A person's riches should be capped and the excess should be spent on society in general. Society is getting the short end of the stick while rich entrepreneurs get more money than they could possibly spend. A wealth tax would accomplish the same goal. The system as it exists today sucks because it is set up in such a way that the rich get richer, and the poor lose their jobs and their housing. Most of the successful companies today use the internet and automation to eliminate jobs. The more jobs they eliminate, the more Wall Street likes them and bids up their stock.
Then besides this, Trump and the Republicans give them huge tax breaks. The tax burden is borne by the middle class and the poor while the rich corporations buy back their own stock making them even richer.
Bloomberg reports:
Why are people like Bill Gates, Jeff Bezos and Mark Zuckerberg so incredibly rich? Sure, they’re great businesspeople, and they had the right ideas at the right time. But most importantly, when their businesses succeeded, they owned a large portion of the equity.
Equity, or stock, is the riskiest type of asset ownership. It’s the most volatile, and it’s the first to get wiped out when a company goes bankrupt. But it also has unlimited upside -- the gains can, in theory, be infinite. It’s the entire upper tail. So of course the largest fortunes that we see -- the richest individuals -- were made through equity ownership.
But the big payouts to other stockholders are also responsible for much of the vast increase in wealth inequality. In 1980, the richest 5 percent of Americans owned half of the country’s wealth. In 2012, it was almost two-thirds.

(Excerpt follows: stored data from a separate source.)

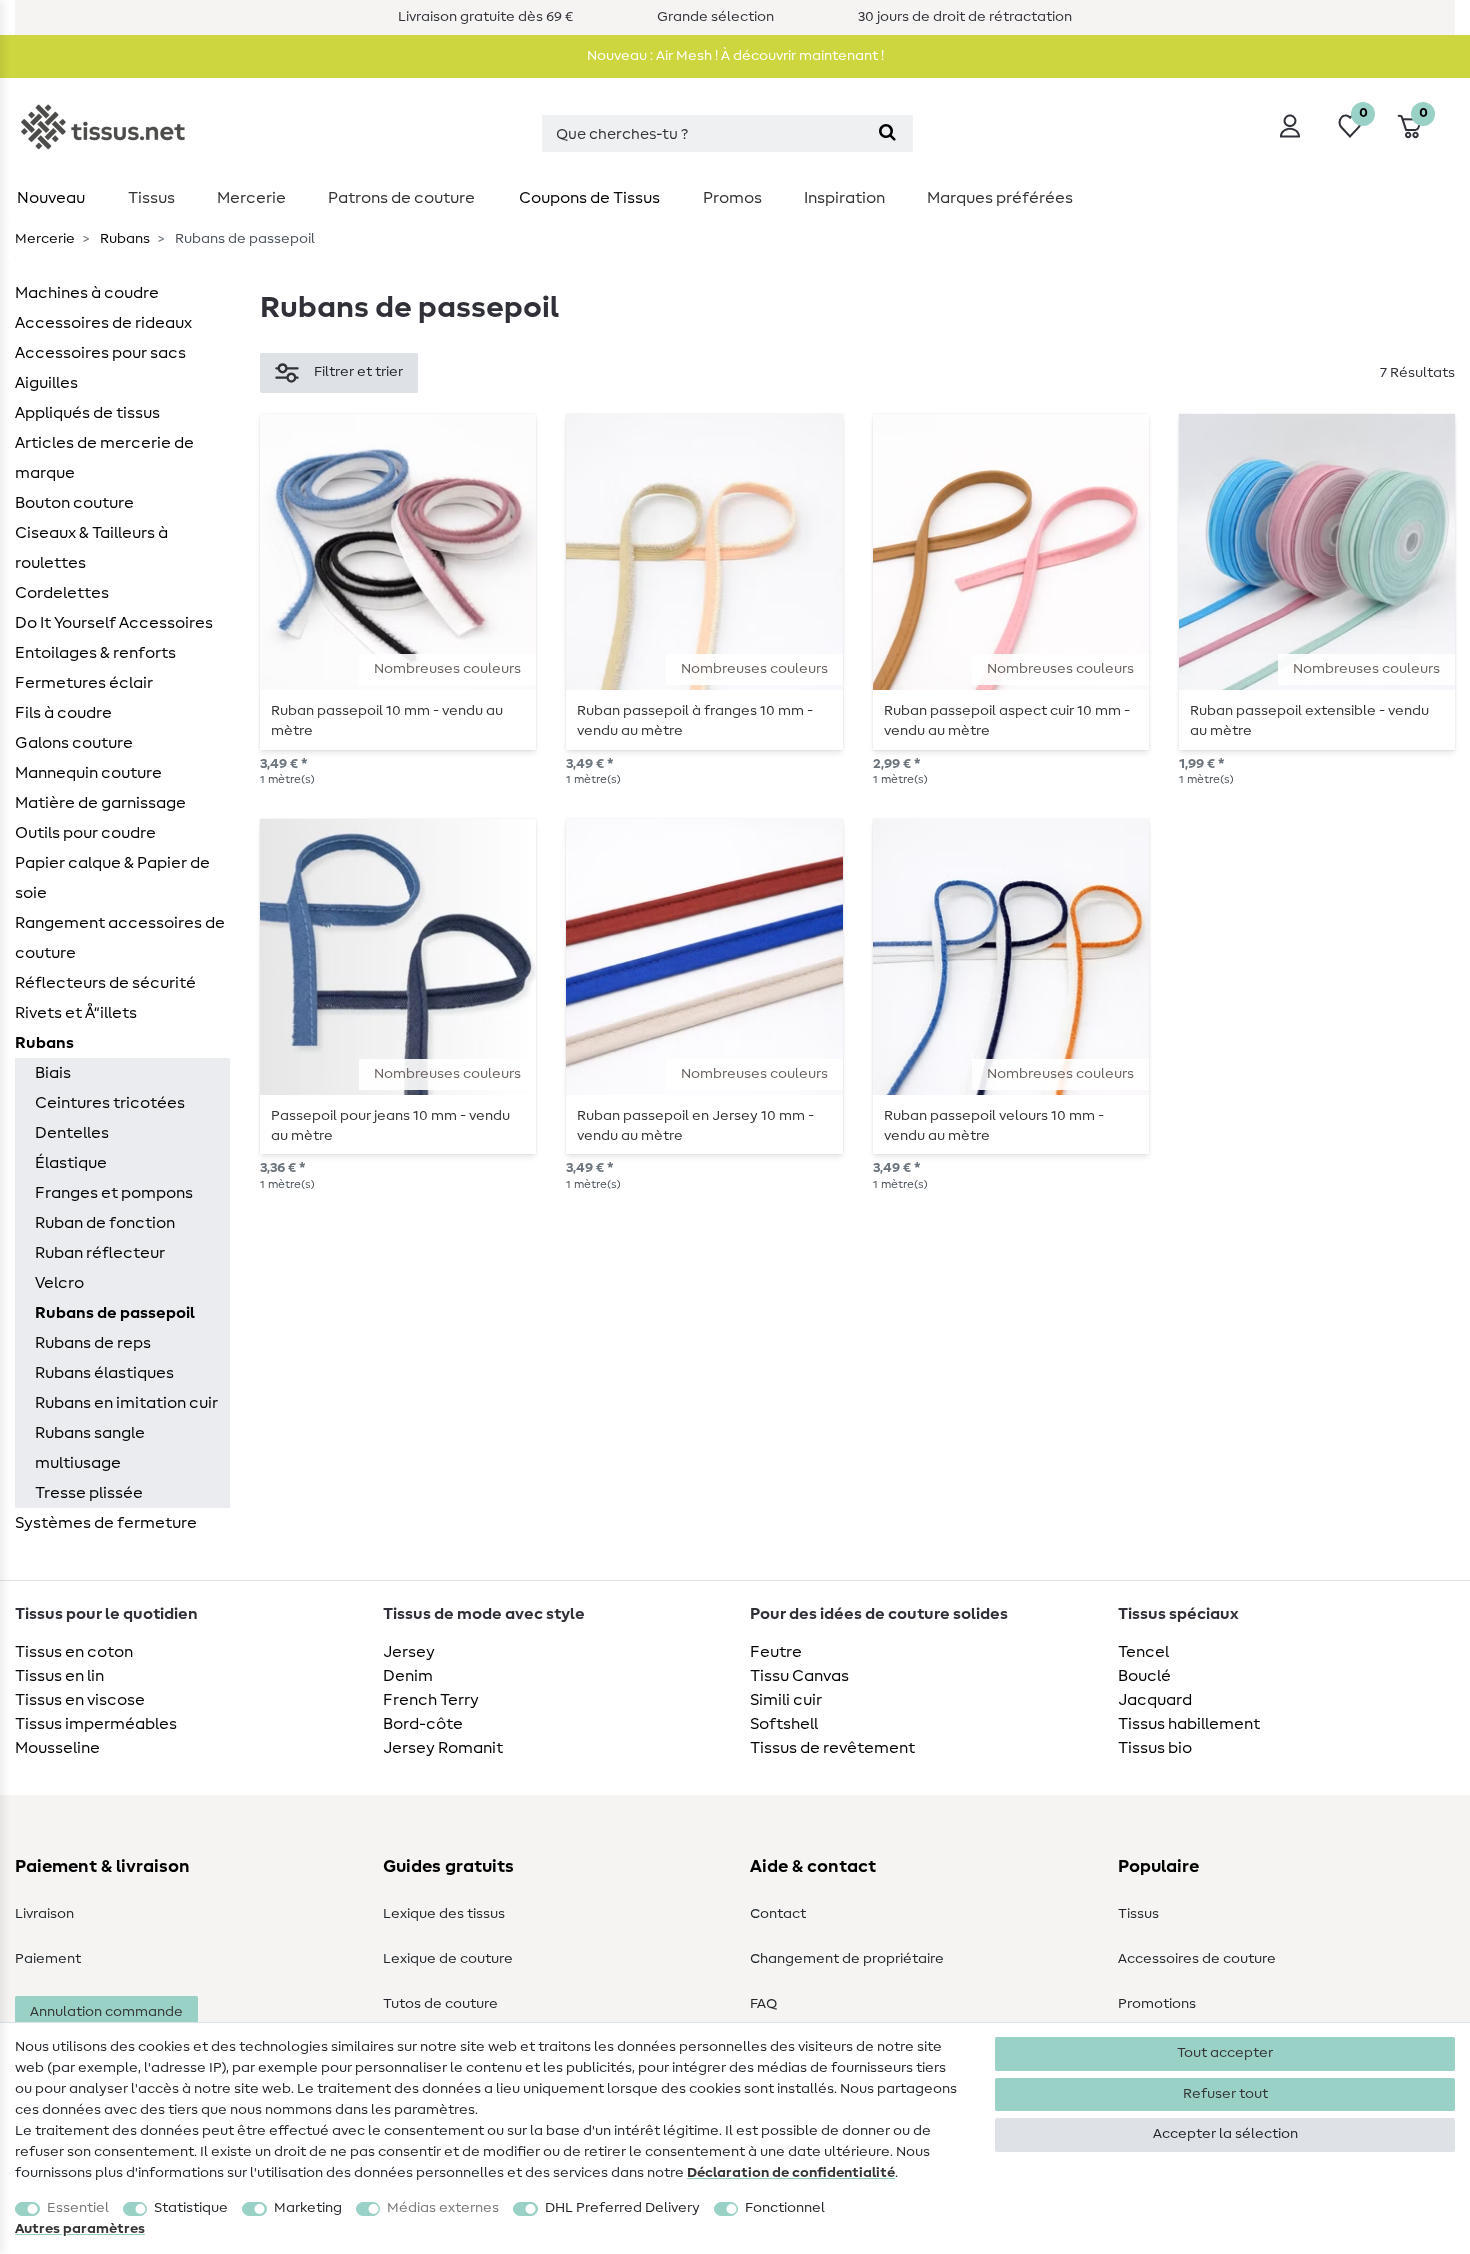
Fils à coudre (63, 713)
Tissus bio (1155, 1748)
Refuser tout (1225, 2094)
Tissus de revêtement (832, 1748)
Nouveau (51, 198)
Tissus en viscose (80, 1700)
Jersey (409, 1652)
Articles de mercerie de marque (104, 458)
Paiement (48, 1959)
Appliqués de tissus (87, 413)
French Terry (431, 1700)
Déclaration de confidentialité (791, 2173)
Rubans (123, 239)
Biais (53, 1073)
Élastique (71, 1163)
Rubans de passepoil (115, 1313)
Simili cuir (786, 1700)
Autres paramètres (80, 2229)
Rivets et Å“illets (76, 1013)
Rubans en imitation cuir (126, 1403)
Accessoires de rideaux (103, 323)
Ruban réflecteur (100, 1253)
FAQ (763, 2004)
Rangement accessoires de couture (120, 938)
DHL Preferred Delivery (622, 2208)
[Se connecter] (1290, 126)
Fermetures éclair (84, 683)
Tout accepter (1225, 2053)
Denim (408, 1676)
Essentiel (78, 2208)
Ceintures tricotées (110, 1103)
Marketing (308, 2208)
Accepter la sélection (1225, 2134)
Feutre (776, 1652)
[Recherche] (887, 133)
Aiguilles (46, 383)
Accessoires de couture (1197, 1959)
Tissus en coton (74, 1652)
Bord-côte (423, 1724)
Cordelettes (62, 593)
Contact (778, 1914)
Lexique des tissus (444, 1914)
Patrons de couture (401, 198)
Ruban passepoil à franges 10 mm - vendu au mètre (695, 721)
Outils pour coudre (85, 833)
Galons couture (74, 743)
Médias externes (443, 2208)
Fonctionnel (785, 2208)
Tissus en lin (59, 1676)
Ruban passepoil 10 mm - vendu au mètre (387, 721)
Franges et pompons (114, 1193)
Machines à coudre (87, 293)
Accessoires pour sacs (100, 353)
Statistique (191, 2208)
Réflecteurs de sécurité (105, 983)
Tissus (151, 198)
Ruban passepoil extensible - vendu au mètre (1309, 721)
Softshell (784, 1724)
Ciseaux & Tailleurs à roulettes (91, 548)
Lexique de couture (448, 1959)
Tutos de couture (440, 2004)
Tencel (1143, 1652)
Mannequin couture (88, 773)
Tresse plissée (89, 1493)
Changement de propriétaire (847, 1959)
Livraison (44, 1914)
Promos (732, 198)
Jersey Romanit (443, 1748)
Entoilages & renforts (95, 653)
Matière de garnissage (100, 803)
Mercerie (251, 198)
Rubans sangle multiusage (90, 1448)
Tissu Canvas (799, 1676)
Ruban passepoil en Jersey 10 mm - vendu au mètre (695, 1126)
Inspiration (844, 198)
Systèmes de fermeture (106, 1523)
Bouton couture (74, 503)
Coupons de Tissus (589, 198)
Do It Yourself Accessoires (114, 623)
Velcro (59, 1283)
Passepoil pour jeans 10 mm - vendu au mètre (390, 1126)
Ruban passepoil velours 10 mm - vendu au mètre (994, 1126)
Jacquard (1155, 1700)
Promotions (1157, 2004)
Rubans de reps (93, 1343)
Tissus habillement (1189, 1724)
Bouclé (1144, 1676)
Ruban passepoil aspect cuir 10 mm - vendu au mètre (1007, 721)
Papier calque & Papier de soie (112, 878)
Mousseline (57, 1748)
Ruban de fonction (105, 1223)
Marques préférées (1000, 198)
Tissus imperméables (96, 1724)
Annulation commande (106, 2012)
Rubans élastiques (104, 1373)
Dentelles (72, 1133)
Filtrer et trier (358, 372)
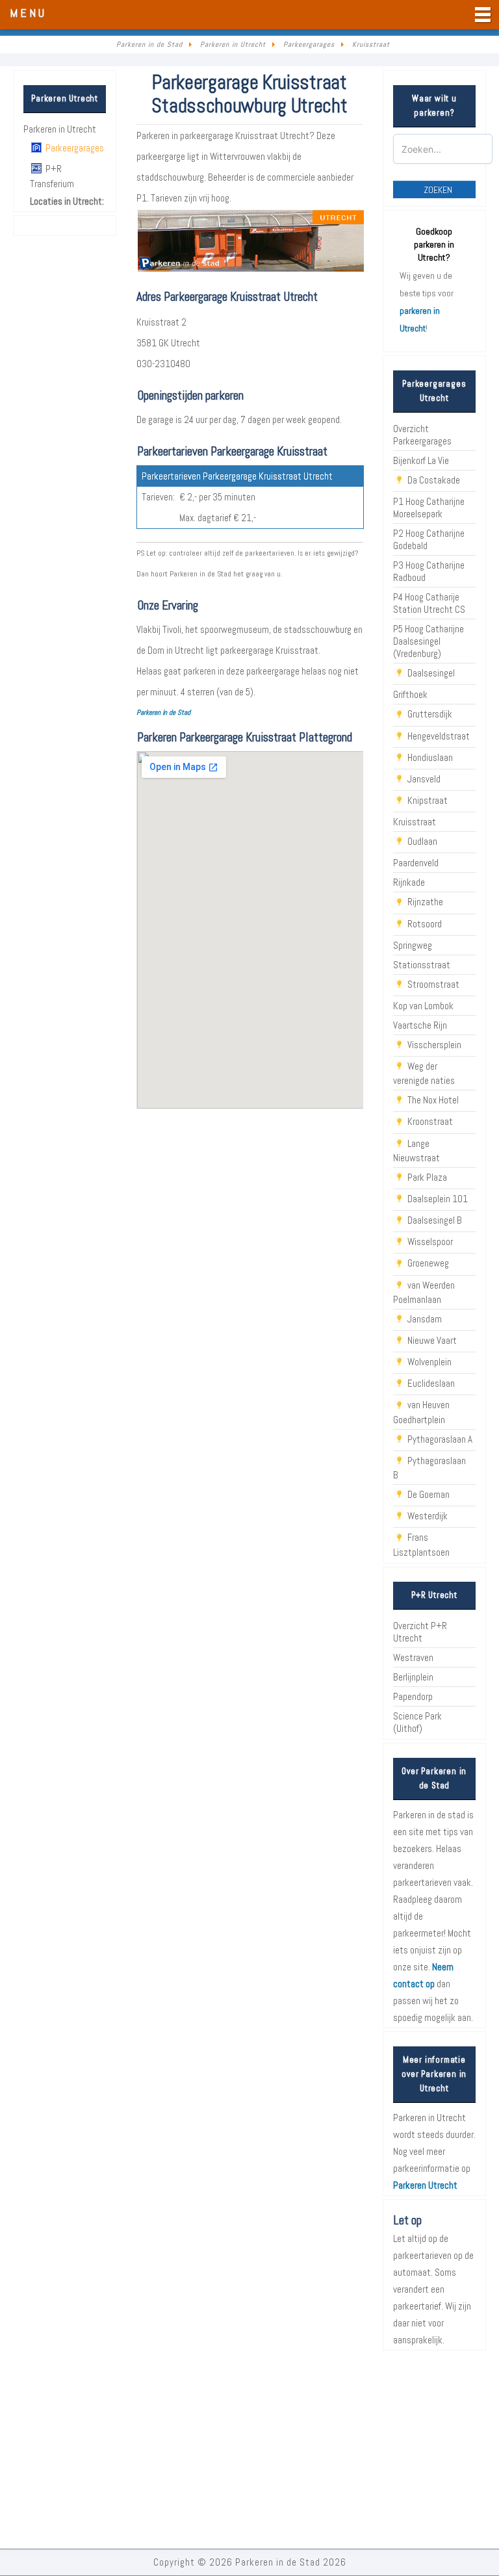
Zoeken (438, 190)
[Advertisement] (249, 2451)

Stock represents nothing more than rich people, who have access to cheap interest free money spewed out by the Federal Reserve, spending that money to buy stock which bids up the price. Then they cash in and pay off the loan. Riches are generated not by a company selling goods and services to the general population, but by financial manipulation of stock values. Any sane society would limit these types of activities since they do not further the interests of society in general. The net result is money creation that goes immediately into the hands of the rich making them even richer and in a position to control the political system, setting up the laws so that they favor the rich even more.